Onmiddellijk daarop volgde een bevel van België's bisschoppen, dat katholieke kinderen 's Lands scholen niet meer mochten bijwonen.
En de hoogere geestelijkheid had gelijk; wat kon men ook verwachten van een onderwijs, dat gegrond op de moderne zedenleer, alles in 't werk zou stellen om den kinderen de oude geloofsleer te doen vergeten? Wat moest onvermijdelijk een school worden, waaruit de priester en God zelf werden weggedrongen? Heel het onderwijs moest slechts één doel hebben, namelijk: de ziel van het kind vreemd te maken aan den God der katholieken; en bereikte men dat doel, kon de Loge, in wier
| |
| |
schoot de kiem der ongeluks-wet was uitgebroeid, zich verblijden Rome den nek te hebben gebroken.

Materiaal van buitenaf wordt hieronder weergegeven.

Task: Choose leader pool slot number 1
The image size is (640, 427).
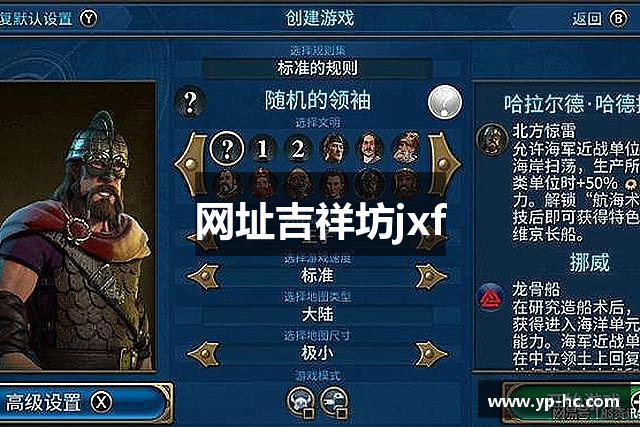Action: pyautogui.click(x=262, y=148)
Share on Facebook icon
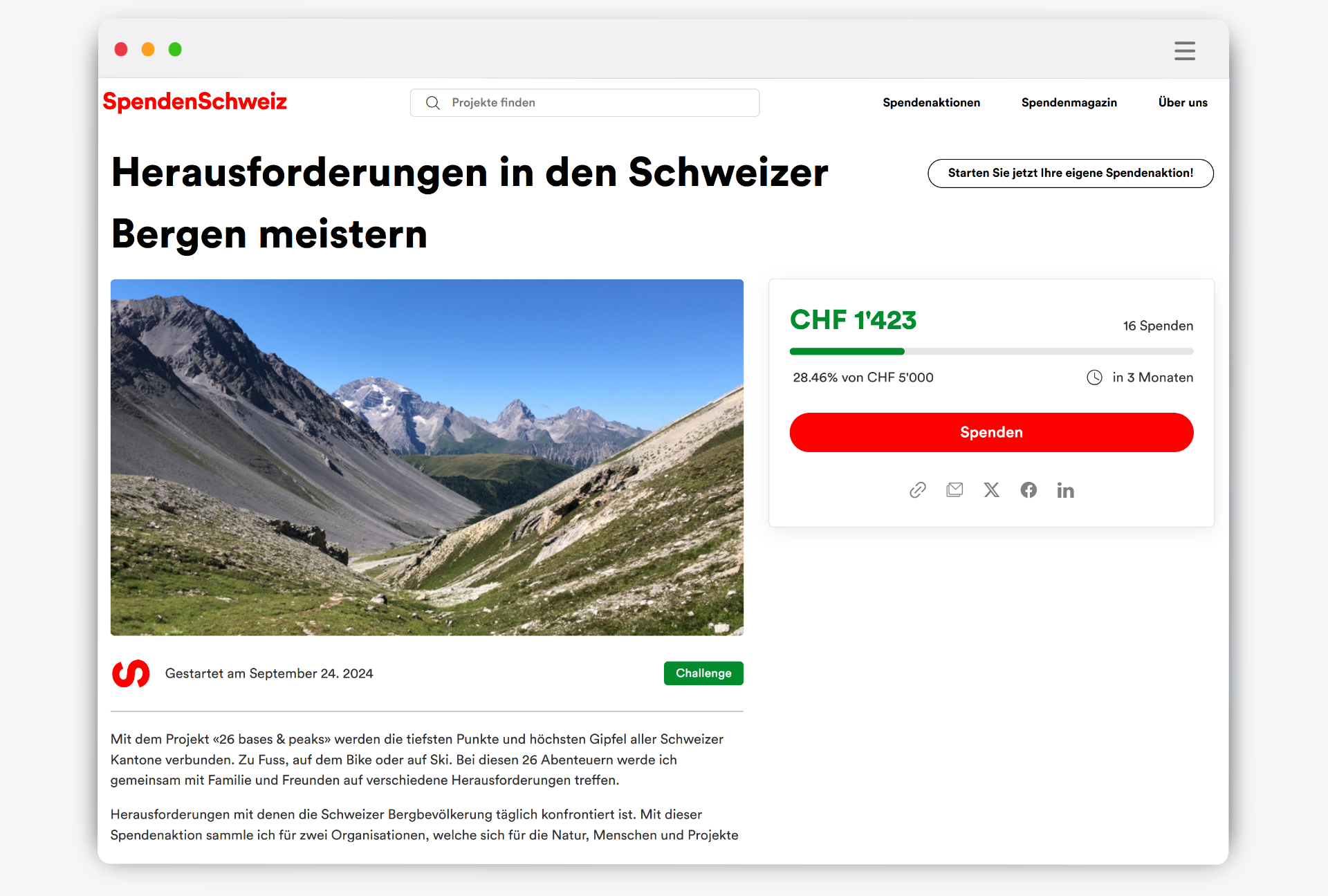The height and width of the screenshot is (896, 1328). pyautogui.click(x=1029, y=490)
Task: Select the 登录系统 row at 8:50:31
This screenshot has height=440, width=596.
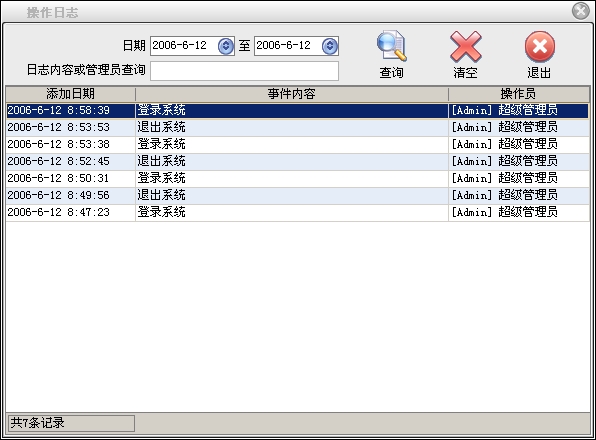Action: coord(298,178)
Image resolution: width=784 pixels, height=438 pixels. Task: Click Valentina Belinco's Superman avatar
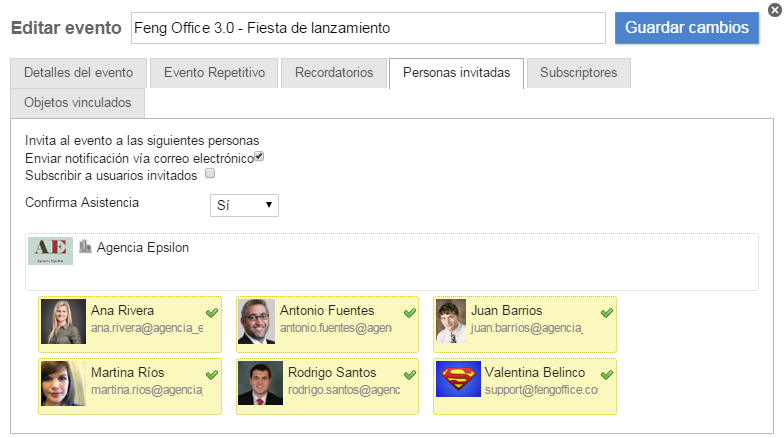[x=458, y=381]
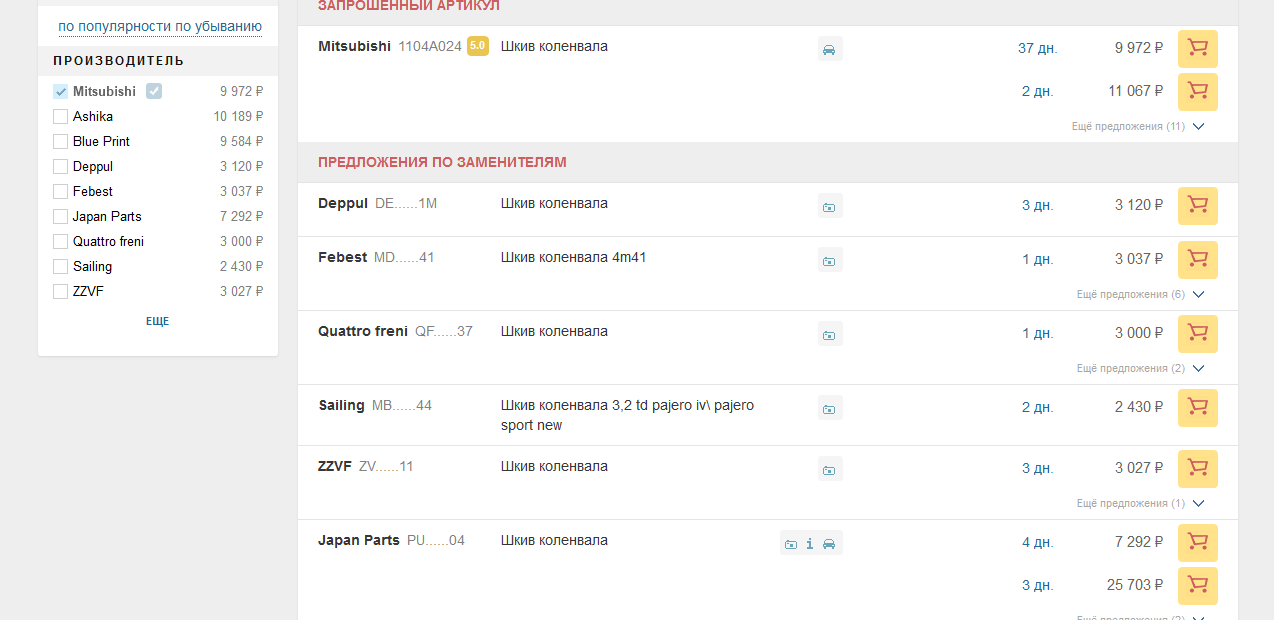Click photo icon in Febest row
This screenshot has width=1274, height=620.
click(x=829, y=261)
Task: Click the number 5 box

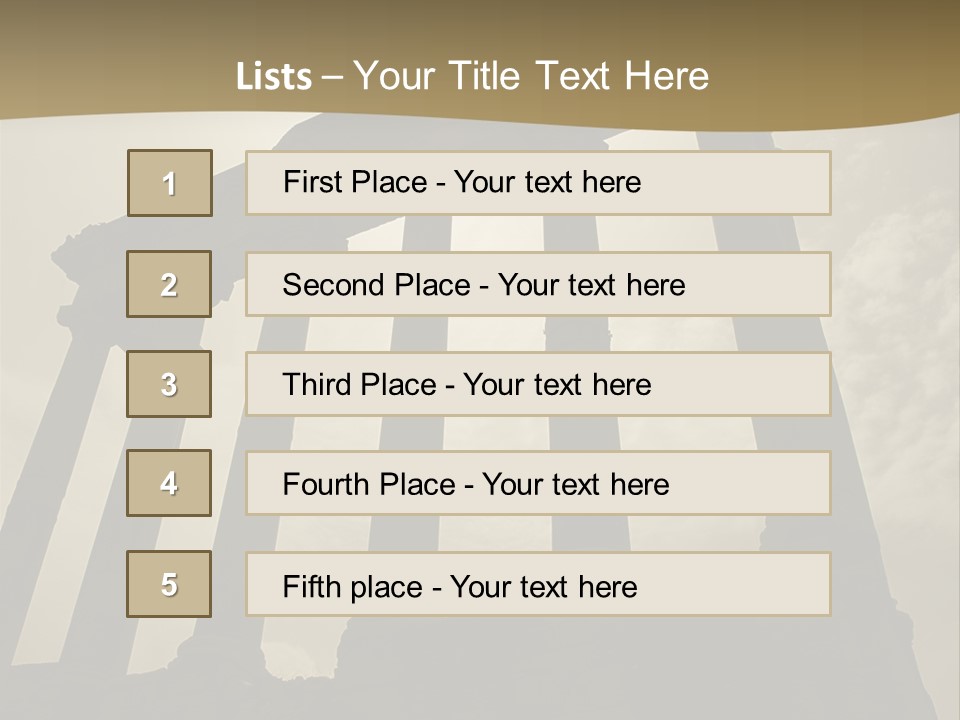Action: point(169,584)
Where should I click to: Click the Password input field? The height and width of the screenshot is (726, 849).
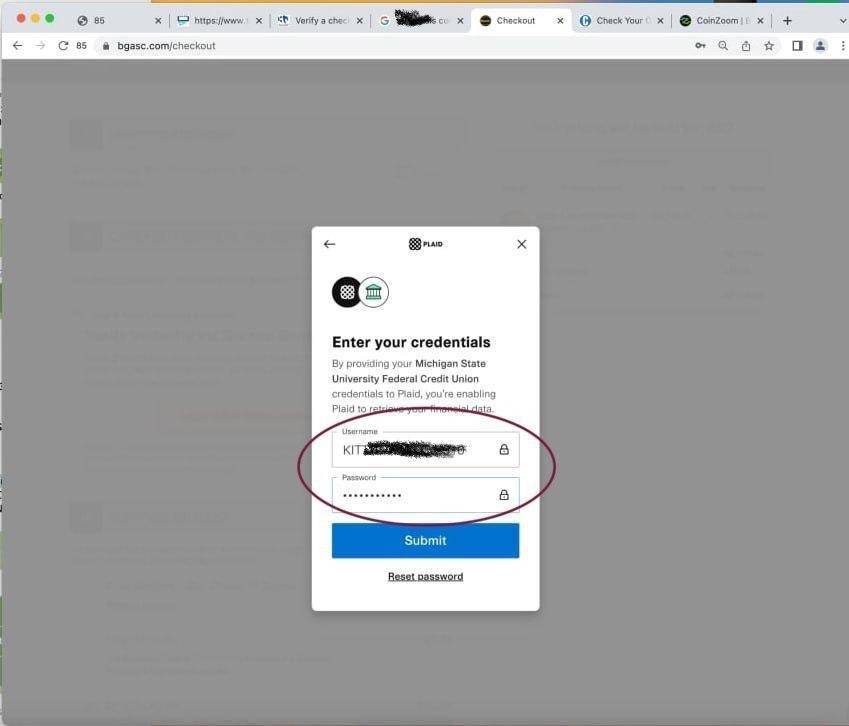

Doch de Belgen houden aan de geloofsleer hunner vaderen. Wil men er een bewijs van? Onmiddellijk na de afkondiging der wet, werd de heilige kruistocht tegen de vrijdenkerij gepredikt, en de geloovige bevolking luisterde naar het onvermoeide woord der priesters. Overal sloeg men in groote, in kleine steden, in dorpen en gehuchten, de handen aan 't werk. De parochie-pastoor bedelde van deur tot deur, in den naam van den grooten Schoolmeester, die daarboven woont; hij bedelde om den penning tot het bouwen van nieuwe scholen.
De rijken gaven duizenden, honderdduizenden; bij de mindere standen kreeg men bijdragen in verhouding met elks fortuin; de armen zelfs droegen hun nederigen penning bij tot inzicht van het heilig werk. Miljoenen lagen weldra gereed. In de dorpen echter ging het oprichten der katholieke school dikwijls met de grootste moeielijkheden gepaard. De arme boer, de behoeftige daglooner, die somtijds het noodig brood niet wonnen voor hun huisgezin, vermochten niet een penning van het zuurverdiende loon af te zonderen. En de vermogenden in de dorpen waren niet talrijk genoeg om alleen den al te zwaren last op den schouder te nemen. Zoo stonden de zaken in het dorp, waar onze geschiedenis voorvalt.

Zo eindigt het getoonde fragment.